- _Provided data_
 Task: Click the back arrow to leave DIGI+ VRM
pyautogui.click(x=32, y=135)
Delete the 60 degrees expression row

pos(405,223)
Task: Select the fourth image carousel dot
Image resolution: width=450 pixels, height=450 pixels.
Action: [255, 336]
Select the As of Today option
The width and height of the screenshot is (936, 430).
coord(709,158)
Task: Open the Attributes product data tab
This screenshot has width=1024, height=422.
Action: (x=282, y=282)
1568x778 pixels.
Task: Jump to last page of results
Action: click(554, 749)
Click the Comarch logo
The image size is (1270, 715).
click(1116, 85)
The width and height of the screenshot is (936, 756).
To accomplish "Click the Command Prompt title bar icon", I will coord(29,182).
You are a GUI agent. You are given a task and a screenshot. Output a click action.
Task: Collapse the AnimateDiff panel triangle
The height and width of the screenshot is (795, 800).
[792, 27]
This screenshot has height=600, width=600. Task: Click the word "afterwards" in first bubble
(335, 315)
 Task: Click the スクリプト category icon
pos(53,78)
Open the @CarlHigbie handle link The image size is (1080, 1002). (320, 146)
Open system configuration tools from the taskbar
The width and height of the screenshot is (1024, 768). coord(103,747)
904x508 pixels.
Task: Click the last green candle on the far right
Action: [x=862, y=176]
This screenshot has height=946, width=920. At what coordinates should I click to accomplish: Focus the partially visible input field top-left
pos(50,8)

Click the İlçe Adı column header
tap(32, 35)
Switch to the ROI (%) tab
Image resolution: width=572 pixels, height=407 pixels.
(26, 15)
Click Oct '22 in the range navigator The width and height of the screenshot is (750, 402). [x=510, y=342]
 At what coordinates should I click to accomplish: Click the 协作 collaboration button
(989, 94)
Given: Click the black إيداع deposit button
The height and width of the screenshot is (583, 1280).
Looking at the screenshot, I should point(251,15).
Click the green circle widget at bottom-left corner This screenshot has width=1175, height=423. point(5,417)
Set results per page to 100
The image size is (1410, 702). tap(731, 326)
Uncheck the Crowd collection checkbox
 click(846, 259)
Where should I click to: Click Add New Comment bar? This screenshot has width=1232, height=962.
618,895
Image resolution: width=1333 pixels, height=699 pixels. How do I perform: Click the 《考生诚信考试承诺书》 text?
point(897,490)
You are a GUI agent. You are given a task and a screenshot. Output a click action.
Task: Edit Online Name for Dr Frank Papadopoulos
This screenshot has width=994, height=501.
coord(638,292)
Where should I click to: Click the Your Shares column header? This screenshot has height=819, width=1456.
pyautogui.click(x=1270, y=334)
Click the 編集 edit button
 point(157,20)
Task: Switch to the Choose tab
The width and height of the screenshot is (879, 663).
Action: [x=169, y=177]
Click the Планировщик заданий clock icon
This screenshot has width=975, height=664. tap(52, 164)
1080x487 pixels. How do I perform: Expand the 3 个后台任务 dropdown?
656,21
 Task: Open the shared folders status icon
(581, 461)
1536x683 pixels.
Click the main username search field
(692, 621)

- _What this task involves_
Using the listing above, transcribe every entry exactly.

- _Exercise output_
 Task: Click the back arrow to leave DIGI+ VRM
pyautogui.click(x=32, y=135)
Delete the 60 degrees expression row

pos(405,223)
Task: Select the fourth image carousel dot
Image resolution: width=450 pixels, height=450 pixels.
Action: [255, 336]
Select the As of Today option
The width and height of the screenshot is (936, 430).
coord(709,158)
Task: Open the Attributes product data tab
This screenshot has width=1024, height=422.
Action: (x=282, y=282)
1568x778 pixels.
Task: Jump to last page of results
Action: click(554, 749)
Click the Comarch logo
The image size is (1270, 715).
click(1116, 85)
The width and height of the screenshot is (936, 756).
To accomplish "Click the Command Prompt title bar icon", I will coord(29,182).
You are a GUI agent. You are given a task and a screenshot. Output a click action.
Task: Collapse the AnimateDiff panel triangle
The height and width of the screenshot is (795, 800).
[792, 27]
This screenshot has height=600, width=600. Task: Click the word "afterwards" in first bubble
(335, 315)
 Task: Click the スクリプト category icon
pos(53,78)
Open the @CarlHigbie handle link The image size is (1080, 1002). (320, 146)
Open system configuration tools from the taskbar
The width and height of the screenshot is (1024, 768). coord(103,747)
904x508 pixels.
Task: Click the last green candle on the far right
Action: [x=862, y=176]
This screenshot has height=946, width=920. At what coordinates should I click to accomplish: Focus the partially visible input field top-left
pos(50,8)

Click the İlçe Adı column header
tap(32, 35)
Switch to the ROI (%) tab
Image resolution: width=572 pixels, height=407 pixels.
(26, 15)
Click Oct '22 in the range navigator The width and height of the screenshot is (750, 402). [x=510, y=342]
 At what coordinates should I click to accomplish: Click the 协作 collaboration button
(989, 94)
Given: Click the black إيداع deposit button
The height and width of the screenshot is (583, 1280).
Looking at the screenshot, I should point(251,15).
Click the green circle widget at bottom-left corner This screenshot has width=1175, height=423. point(5,417)
Set results per page to 100
The image size is (1410, 702). tap(731, 326)
Uncheck the Crowd collection checkbox
 click(846, 259)
Where should I click to: Click Add New Comment bar? This screenshot has width=1232, height=962.
618,895
Image resolution: width=1333 pixels, height=699 pixels. How do I perform: Click the 《考生诚信考试承诺书》 text?
point(897,490)
You are a GUI agent. You are given a task and a screenshot. Output a click action.
Task: Edit Online Name for Dr Frank Papadopoulos
This screenshot has width=994, height=501.
coord(638,292)
Where should I click to: Click the Your Shares column header? This screenshot has height=819, width=1456.
pyautogui.click(x=1270, y=334)
Click the 編集 edit button
 point(157,20)
Task: Switch to the Choose tab
The width and height of the screenshot is (879, 663).
Action: [x=169, y=177]
Click the Планировщик заданий clock icon
This screenshot has width=975, height=664. tap(52, 164)
1080x487 pixels. How do I perform: Expand the 3 个后台任务 dropdown?
656,21
 Task: Open the shared folders status icon
(581, 461)
1536x683 pixels.
Click the main username search field
(692, 621)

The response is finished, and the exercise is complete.